For the second half, Jorge de Leon was joined by the mezzo-soprano Belen Elvira. They opened with scenes five and seven from act one of Mascagni's Cavalleria Rusticana. Elvira proved to have a rich, deep and vibrant mezzo-soprano voice, though occasionally it seemed a to lose focus and be too vibrato laden, but the results were highly impressive. She and Leon made a very dramatic and thrilling duo in this torrid scene between Santuzza and Turiddu. In many ways, this was not an obvious excerpt to take from the opera and rather more akin to a bleeding chunk. This was emphasised by the slightly schematic dramatics used by the singers, which gave the performance a rather old-fashioned air. But there were old fashioned virtues too, particularly in Leon's flexible but thrilling spinto tones, wonderfully even over the whole range and the vibrancy of Elvira's performance.

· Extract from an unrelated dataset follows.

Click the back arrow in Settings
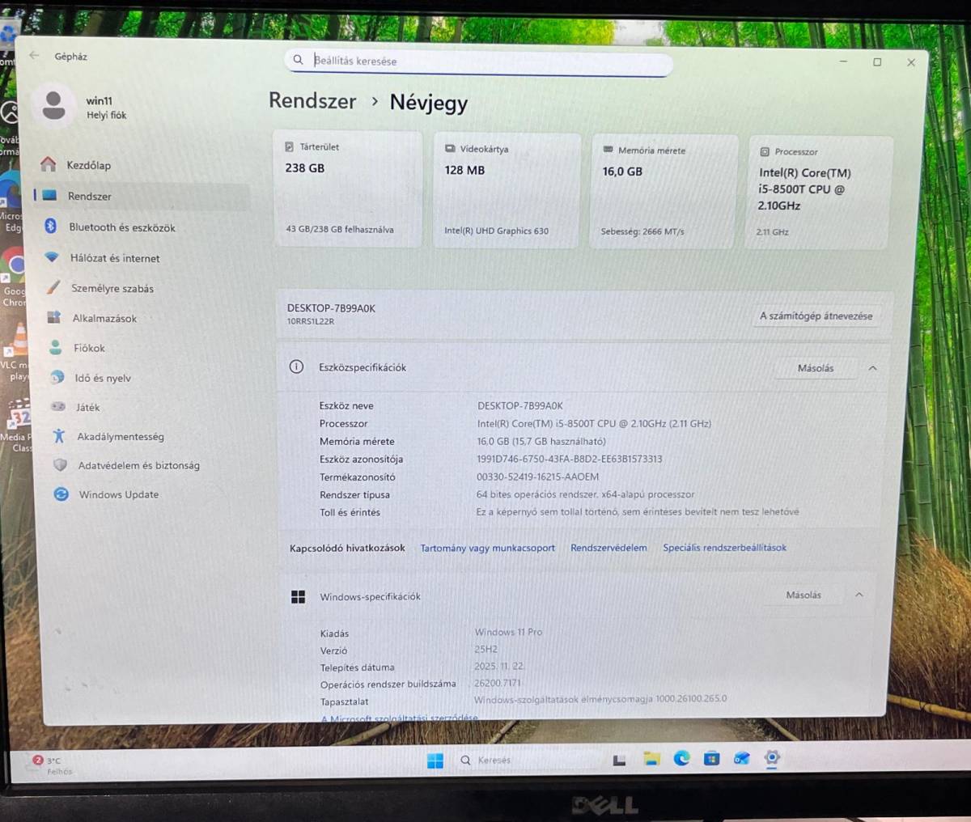[x=32, y=55]
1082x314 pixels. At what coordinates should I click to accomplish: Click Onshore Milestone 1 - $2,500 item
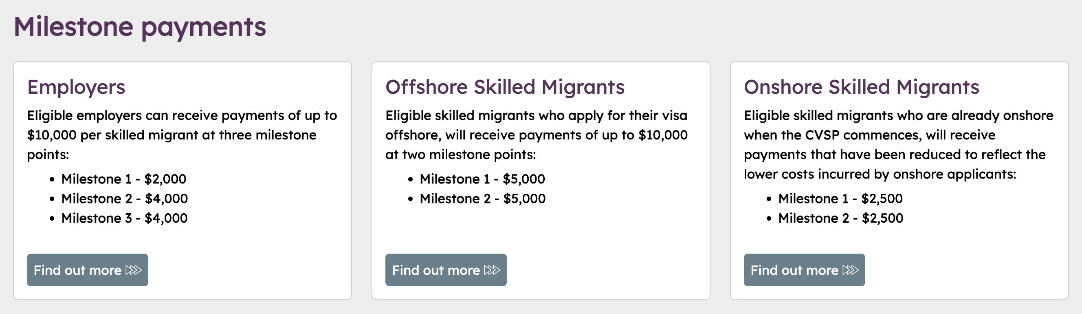point(840,198)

Leon followed this E lucevan le stelle from Puccini's Tosca which he sang with impassioned, Italianate open spinto tone and a nice flexible sense of line.

Elvira returned to join Leon for a duet from Luisa Fernanda, a zarzuela by Federico Moreno Torroba (1891 - 1982). It was far less popular in style than I naively expected from a zarzuela, which is a form rather more complex than we often give it credit for. Torroba had written a fascinatingly flexible and rather melancholy duet which followed the shape of the text. Here it was finely sung by Leon and Elvira, with a moving conclusion.

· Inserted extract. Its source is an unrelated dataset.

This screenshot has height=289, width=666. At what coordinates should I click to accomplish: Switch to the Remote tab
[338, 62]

Leon then sang a tenor solo from another zarzuela; No puede ser from La taberna del puerto by Pablo Sorozabal (1897 - 1988). This was an almost verismo-esque piece which Leon gave a vibrant finish.

Elvira then sang the Princesse de Boullion's act two solo from Adriana Lecouvreur by Francesco Cilea (1866 - 1950). Acerba volutta seemed ideally suited to the old-fashioned drama of Elvira's singing and it was clear that she would make a powerful, thrilling and dramatic Princesse de Bouillon.

The evening concluded with another duo, this time the closing scene from Bizet's Carmen. Again Leon and Elvira had chosen to give us a highly dramatic scene rather than a more conventional operatic excerpt such as the Flower Song (though I would very much love to hear Leon performing this). Elvira's Carmen was perhaps a bit stately and a bit grand, but then Leon's Don Jose was a little stiff and both would have benefited from work with a good director. But musically this was superb stuff, again I come back to rather old-fashioned virtues. Doing the final scene from Carmen was in many ways a daring choice, but the performers brought it off thanks to their fine singing. Here we had thrilling voices used intelligently with some musical and dramatic singing.

Throughout the evening, the singers were supported and accompanied by Juan Antonio Alvarez Parejo who moved between the various styles, folk-inspired, popular song, zarzuela and verismo opera, with ease.

The Rosenblatt Recitals continue on December 3, 2014 at the Wigmore Hall with a recital from the Russian lyric soprano Aida Garifullina, winner of the Operalia competition in 2013.